While early classics like the DC30 and the 15-watt Lightning might remain company flagships, several of Jamison’s own designs of the latter era have won plenty of fans, too. The three-channel Independence, the DC30-meets-EL34 Phoenix, and the Avalon (“one of my most favorite amps I’ve ever designed. They just sound completely incredible!”) have all helped to push the envelope for the premier maker of point-to-point valve architecture, and there’s another brand-new creation for which Jamison also has high hopes: the Laurel Canyon.

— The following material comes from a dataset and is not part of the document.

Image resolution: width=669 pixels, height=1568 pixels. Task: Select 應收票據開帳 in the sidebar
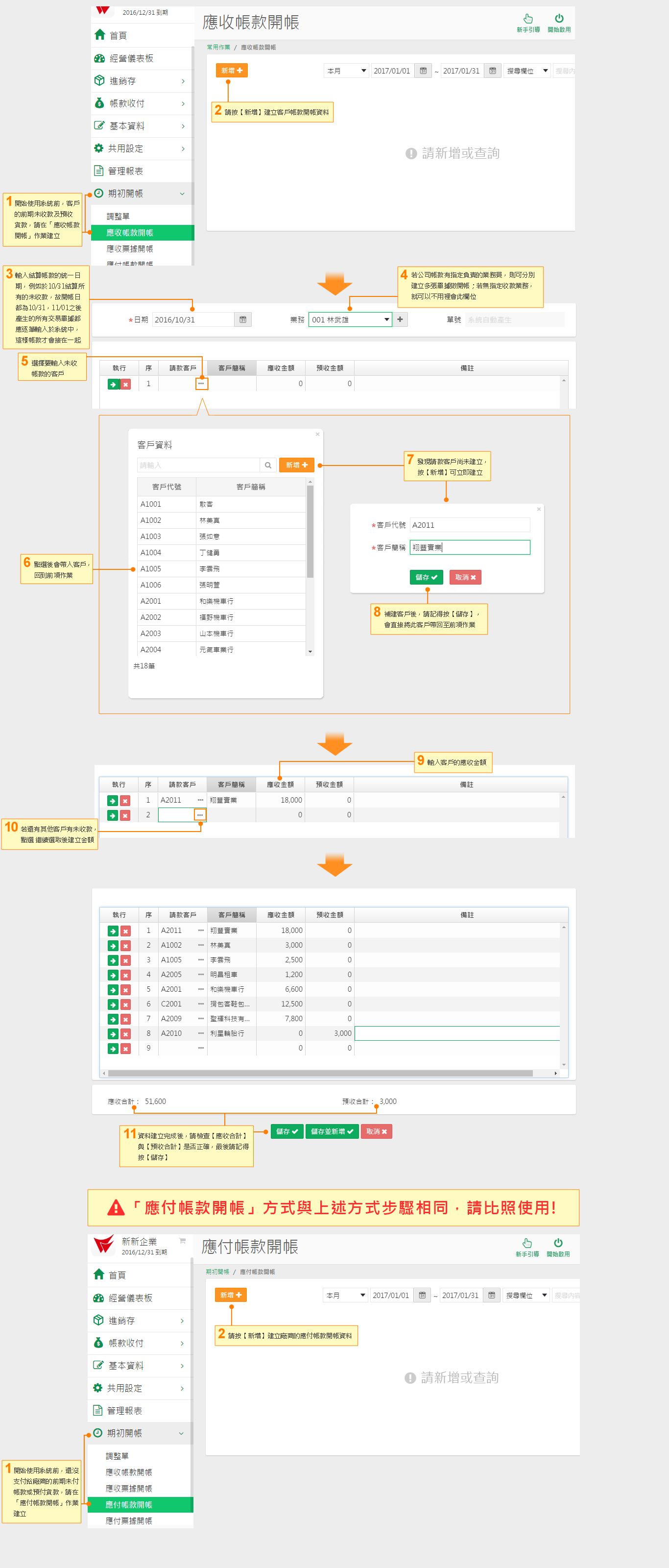coord(130,249)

“It’s our very first 6V6 amp,” he explains. “I’ve done a 20-watt version with two 6V6s, and I just built our first 40-watt with four of them. It’s kind of a spin-off on what we’re famous for, but it’s got a midrange control instead of it being fixed. And I’ve changed quite a bit of the circuit for a specific sound that I was going for, kind of that crash-and-burn ’66 thing. Nails the old Neil Young stuff, Rolling Stones. I was really going for the whole essence of the Laurel Canyon sound, of players back in the late 60s and 70s who were in that [southern California] scene.
“Right now it’s one of my most favorite amps. I think it’s just because it’s something different. It’s such a departure from that EL84 sound, and it doesn’t sound like [an EL34-based] Clubman or a Chieftain either, it’s just got its own thing.”
Onward and upward, then, with the Jamison era of a legendary boutique guitar-amp maker!